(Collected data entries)
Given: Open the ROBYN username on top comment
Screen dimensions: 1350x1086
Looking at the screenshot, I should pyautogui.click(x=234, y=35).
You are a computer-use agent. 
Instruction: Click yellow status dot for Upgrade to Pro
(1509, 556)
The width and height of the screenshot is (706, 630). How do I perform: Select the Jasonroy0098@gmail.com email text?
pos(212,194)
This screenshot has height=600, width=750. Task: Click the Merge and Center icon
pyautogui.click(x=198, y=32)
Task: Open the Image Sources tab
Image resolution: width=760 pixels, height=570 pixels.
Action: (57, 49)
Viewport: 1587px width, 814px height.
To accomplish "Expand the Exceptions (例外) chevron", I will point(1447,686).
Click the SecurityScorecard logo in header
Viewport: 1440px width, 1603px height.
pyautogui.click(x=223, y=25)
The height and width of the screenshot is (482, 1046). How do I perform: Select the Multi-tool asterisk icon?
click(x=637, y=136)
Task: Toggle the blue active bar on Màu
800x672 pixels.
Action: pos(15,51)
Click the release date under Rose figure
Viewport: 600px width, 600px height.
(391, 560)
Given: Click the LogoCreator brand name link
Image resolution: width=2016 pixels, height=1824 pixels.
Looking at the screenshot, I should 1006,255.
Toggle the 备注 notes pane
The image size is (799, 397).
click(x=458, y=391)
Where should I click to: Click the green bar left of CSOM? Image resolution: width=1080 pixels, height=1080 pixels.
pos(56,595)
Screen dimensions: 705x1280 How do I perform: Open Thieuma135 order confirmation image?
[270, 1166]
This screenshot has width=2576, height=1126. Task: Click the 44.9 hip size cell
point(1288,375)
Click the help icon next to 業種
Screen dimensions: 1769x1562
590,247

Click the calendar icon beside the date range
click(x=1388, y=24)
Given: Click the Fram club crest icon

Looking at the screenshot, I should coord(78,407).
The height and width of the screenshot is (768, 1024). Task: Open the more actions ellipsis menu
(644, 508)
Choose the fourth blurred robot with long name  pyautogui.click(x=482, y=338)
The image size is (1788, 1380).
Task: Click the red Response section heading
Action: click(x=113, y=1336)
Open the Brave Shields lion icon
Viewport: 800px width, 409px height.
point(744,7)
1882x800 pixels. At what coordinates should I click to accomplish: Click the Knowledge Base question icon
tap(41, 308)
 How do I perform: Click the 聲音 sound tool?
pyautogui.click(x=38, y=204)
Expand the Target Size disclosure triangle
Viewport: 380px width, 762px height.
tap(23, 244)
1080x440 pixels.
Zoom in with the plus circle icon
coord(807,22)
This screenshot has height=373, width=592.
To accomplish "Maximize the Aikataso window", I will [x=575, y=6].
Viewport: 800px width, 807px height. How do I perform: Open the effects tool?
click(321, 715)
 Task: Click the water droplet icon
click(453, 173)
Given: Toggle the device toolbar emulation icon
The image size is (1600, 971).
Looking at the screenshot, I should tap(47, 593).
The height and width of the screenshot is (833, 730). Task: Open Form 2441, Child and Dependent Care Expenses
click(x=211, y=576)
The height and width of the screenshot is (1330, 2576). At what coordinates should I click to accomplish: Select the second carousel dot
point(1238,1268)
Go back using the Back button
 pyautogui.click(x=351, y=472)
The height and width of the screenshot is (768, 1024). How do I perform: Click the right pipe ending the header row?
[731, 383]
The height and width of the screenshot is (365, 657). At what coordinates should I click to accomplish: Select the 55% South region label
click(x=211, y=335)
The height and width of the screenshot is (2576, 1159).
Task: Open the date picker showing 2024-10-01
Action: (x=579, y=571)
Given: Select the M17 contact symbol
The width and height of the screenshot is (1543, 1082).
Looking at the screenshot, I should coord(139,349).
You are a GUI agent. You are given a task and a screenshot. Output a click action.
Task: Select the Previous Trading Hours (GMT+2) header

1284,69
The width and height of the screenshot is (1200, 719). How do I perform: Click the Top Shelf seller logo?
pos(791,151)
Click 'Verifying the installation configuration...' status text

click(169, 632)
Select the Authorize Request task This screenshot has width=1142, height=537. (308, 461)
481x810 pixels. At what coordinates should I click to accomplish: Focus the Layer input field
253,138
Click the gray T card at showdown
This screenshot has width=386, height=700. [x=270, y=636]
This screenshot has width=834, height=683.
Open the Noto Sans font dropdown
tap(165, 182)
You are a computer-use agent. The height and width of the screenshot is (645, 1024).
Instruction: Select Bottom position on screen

§ Description of the task
Every entry must be given again exactly as it reads.

§ Solution to the exercise
Given: Open the ROBYN username on top comment
Screen dimensions: 1350x1086
Looking at the screenshot, I should pyautogui.click(x=234, y=35).
You are a computer-use agent. 
Instruction: Click yellow status dot for Upgrade to Pro
(1509, 556)
The width and height of the screenshot is (706, 630). How do I perform: Select the Jasonroy0098@gmail.com email text?
pos(212,194)
This screenshot has height=600, width=750. Task: Click the Merge and Center icon
pyautogui.click(x=198, y=32)
Task: Open the Image Sources tab
Image resolution: width=760 pixels, height=570 pixels.
Action: (57, 49)
Viewport: 1587px width, 814px height.
To accomplish "Expand the Exceptions (例外) chevron", I will point(1447,686).
Click the SecurityScorecard logo in header
Viewport: 1440px width, 1603px height.
pyautogui.click(x=223, y=25)
The height and width of the screenshot is (482, 1046). How do I perform: Select the Multi-tool asterisk icon?
click(x=637, y=136)
Task: Toggle the blue active bar on Màu
800x672 pixels.
Action: pos(15,51)
Click the release date under Rose figure
Viewport: 600px width, 600px height.
(391, 560)
Given: Click the LogoCreator brand name link
Image resolution: width=2016 pixels, height=1824 pixels.
Looking at the screenshot, I should 1006,255.
Toggle the 备注 notes pane
The image size is (799, 397).
click(x=458, y=391)
Where should I click to: Click the green bar left of CSOM? Image resolution: width=1080 pixels, height=1080 pixels.
pos(56,595)
Screen dimensions: 705x1280 How do I perform: Open Thieuma135 order confirmation image?
[270, 1166]
This screenshot has width=2576, height=1126. Task: Click the 44.9 hip size cell
point(1288,375)
Click the help icon next to 業種
Screen dimensions: 1769x1562
590,247

Click the calendar icon beside the date range
click(x=1388, y=24)
Given: Click the Fram club crest icon

Looking at the screenshot, I should coord(78,407).
The height and width of the screenshot is (768, 1024). Task: Open the more actions ellipsis menu
(644, 508)
Choose the fourth blurred robot with long name  pyautogui.click(x=482, y=338)
The image size is (1788, 1380).
Task: Click the red Response section heading
Action: click(x=113, y=1336)
Open the Brave Shields lion icon
Viewport: 800px width, 409px height.
point(744,7)
1882x800 pixels. At what coordinates should I click to accomplish: Click the Knowledge Base question icon
tap(41, 308)
 How do I perform: Click the 聲音 sound tool?
pyautogui.click(x=38, y=204)
Expand the Target Size disclosure triangle
Viewport: 380px width, 762px height.
tap(23, 244)
1080x440 pixels.
Zoom in with the plus circle icon
coord(807,22)
This screenshot has height=373, width=592.
To accomplish "Maximize the Aikataso window", I will [x=575, y=6].
Viewport: 800px width, 807px height. How do I perform: Open the effects tool?
click(321, 715)
 Task: Click the water droplet icon
click(453, 173)
Given: Toggle the device toolbar emulation icon
The image size is (1600, 971).
Looking at the screenshot, I should tap(47, 593).
The height and width of the screenshot is (833, 730). Task: Open Form 2441, Child and Dependent Care Expenses
click(x=211, y=576)
The height and width of the screenshot is (1330, 2576). At what coordinates should I click to accomplish: Select the second carousel dot
point(1238,1268)
Go back using the Back button
 pyautogui.click(x=351, y=472)
The height and width of the screenshot is (768, 1024). How do I perform: Click the right pipe ending the header row?
[731, 383]
The height and width of the screenshot is (365, 657). At what coordinates should I click to accomplish: Select the 55% South region label
click(x=211, y=335)
The height and width of the screenshot is (2576, 1159).
Task: Open the date picker showing 2024-10-01
Action: (x=579, y=571)
Given: Select the M17 contact symbol
The width and height of the screenshot is (1543, 1082).
Looking at the screenshot, I should coord(139,349).
You are a GUI agent. You are given a task and a screenshot. Output a click action.
Task: Select the Previous Trading Hours (GMT+2) header

1284,69
The width and height of the screenshot is (1200, 719). How do I perform: Click the Top Shelf seller logo?
pos(791,151)
Click 'Verifying the installation configuration...' status text

click(169, 632)
Select the Authorize Request task This screenshot has width=1142, height=537. (308, 461)
481x810 pixels. At what coordinates should I click to accomplish: Focus the Layer input field
253,138
Click the gray T card at showdown
This screenshot has width=386, height=700. [x=270, y=636]
This screenshot has width=834, height=683.
Open the Noto Sans font dropdown
tap(165, 182)
You are a computer-use agent. The height and width of the screenshot is (645, 1024).
Instruction: Select Bottom position on screen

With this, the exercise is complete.